- **Given instruction 1**: According to the EC2 guide, what happens to the changes you made to an instance if you terminate it?
- **Given instruction 2**: Copy the passage of the EC2 guide starting at "In the past, I" and ending at "to your pocketbook.".

- **Source excerpt**:

***

Some files, though, such as MCMC results or intermediate data processing results, are not meant to be under version control. For these file, you an use scp
. Within your GitBash or Terminal window on your local machine (you probably have to open yet another), you can copy files as follows.
scp -i "~/key_pairs/bebi103_aws_keypair.pem" ec2-user@<IPv4 Public IP>:~/my_file.csv ./
This command will copy files from your EC2 instance to your present working directory. Simply put the full path to the file you want to transfer after the colon above (remember ~/
means "home directory"). The second argument of scp
is where you want to copy the file.
Similarly, you can upload files to your EC2 instance as follows (in this example to the home directory in your instance).
scp -i "~/key_pairs/bebi103_aws_keypair.pem" my_file.txt ec2-user@<IPv4 Public IP>:~/
When you are finished with your session, you can shut down your notebook in the browser. Then, in the terminal window, you can shut down JupyterLab by pressing Ctrl-c
. After Jupyter is terminated, you should detach your screen by doing screen -d
. Finally, you should quit your screen by doing screen -X quit
.
In the past, I have had students have their instances littered with detached screens. You should clean house from time to time and run screen -X quit
.
After you are finished with your work on your instance, you should stop your instance. To do this, go back to the Instances
page on your EC2 console. Right click your instance, and navigate to Instance State
→ Stop
. Do not terminate your instance unless you really want to. Terminating an instance will get rid of any changes you made to it.
If your instance is not stopped and you leave it running, you will get charged. You can rack up a massive bill with idle, but running, instances. You should stop your instances whenever you are not using them. It is a minor pain to wait for them to spin up again, but forgetting about a running instance will cause more pain than that to your pocketbook.
AFter the class is over, you might want to terminate your instance. This is because the storage in your instance (stored using AWS's EBS, which is what keeps your repository, installations, etc., all in tact) is not free. Once your free tier accessibility expires in a year if you are new to AWS, and/or your promo codes expire, you will start getting bills for your EBS usage. These get wiped if you terminate your instance and you will not get billed.
We will distribute promo codes graciously donated by Amazon for you to use resources beyond the free tier. One member of your group will get the promo code, but all members should be able to use the AWS resource. To enable this feature, the owner of your promo code needs to set up identity and access management (IAM). To set this up, perform the following steps.

***

- **Recorded information**:

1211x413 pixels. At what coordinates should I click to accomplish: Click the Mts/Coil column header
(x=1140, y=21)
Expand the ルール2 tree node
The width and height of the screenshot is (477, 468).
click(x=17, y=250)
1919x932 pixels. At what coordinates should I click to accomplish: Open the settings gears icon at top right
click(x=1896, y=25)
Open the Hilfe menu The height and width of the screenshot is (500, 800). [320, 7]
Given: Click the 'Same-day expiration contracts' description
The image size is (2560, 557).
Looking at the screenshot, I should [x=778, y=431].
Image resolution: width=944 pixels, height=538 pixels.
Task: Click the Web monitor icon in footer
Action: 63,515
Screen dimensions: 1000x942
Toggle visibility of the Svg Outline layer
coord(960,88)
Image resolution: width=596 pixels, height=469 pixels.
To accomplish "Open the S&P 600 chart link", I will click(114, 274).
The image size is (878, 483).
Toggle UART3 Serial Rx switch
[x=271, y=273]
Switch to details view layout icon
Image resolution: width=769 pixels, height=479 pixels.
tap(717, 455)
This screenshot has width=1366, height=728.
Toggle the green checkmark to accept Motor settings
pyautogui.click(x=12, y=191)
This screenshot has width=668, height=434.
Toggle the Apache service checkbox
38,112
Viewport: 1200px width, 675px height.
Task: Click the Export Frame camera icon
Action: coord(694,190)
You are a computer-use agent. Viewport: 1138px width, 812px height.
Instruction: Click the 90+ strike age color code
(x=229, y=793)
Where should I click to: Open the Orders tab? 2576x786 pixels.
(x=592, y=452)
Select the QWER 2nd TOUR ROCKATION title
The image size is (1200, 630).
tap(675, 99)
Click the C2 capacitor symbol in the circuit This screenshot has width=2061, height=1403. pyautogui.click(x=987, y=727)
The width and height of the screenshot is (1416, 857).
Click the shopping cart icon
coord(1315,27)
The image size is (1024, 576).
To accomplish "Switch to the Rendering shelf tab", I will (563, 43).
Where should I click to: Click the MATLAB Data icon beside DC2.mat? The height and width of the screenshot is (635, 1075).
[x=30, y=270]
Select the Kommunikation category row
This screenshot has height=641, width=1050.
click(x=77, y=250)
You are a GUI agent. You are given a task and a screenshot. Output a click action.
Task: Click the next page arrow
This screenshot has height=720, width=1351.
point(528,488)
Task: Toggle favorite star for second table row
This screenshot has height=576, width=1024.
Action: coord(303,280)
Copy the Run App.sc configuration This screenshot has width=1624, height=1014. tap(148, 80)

***

- **Exercise solution 1**: Terminating the instance gets rid of any changes you made to it.

- **Exercise solution 2**:
In the past, I have had students have their instances littered with detached screens. You should clean house from time to time and run screen -X quit
.
After you are finished with your work on your instance, you should stop your instance. To do this, go back to the Instances
page on your EC2 console. Right click your instance, and navigate to Instance State
→ Stop
. Do not terminate your instance unless you really want to. Terminating an instance will get rid of any changes you made to it.
If your instance is not stopped and you leave it running, you will get charged. You can rack up a massive bill with idle, but running, instances. You should stop your instances whenever you are not using them. It is a minor pain to wait for them to spin up again, but forgetting about a running instance will cause more pain than that to your pocketbook.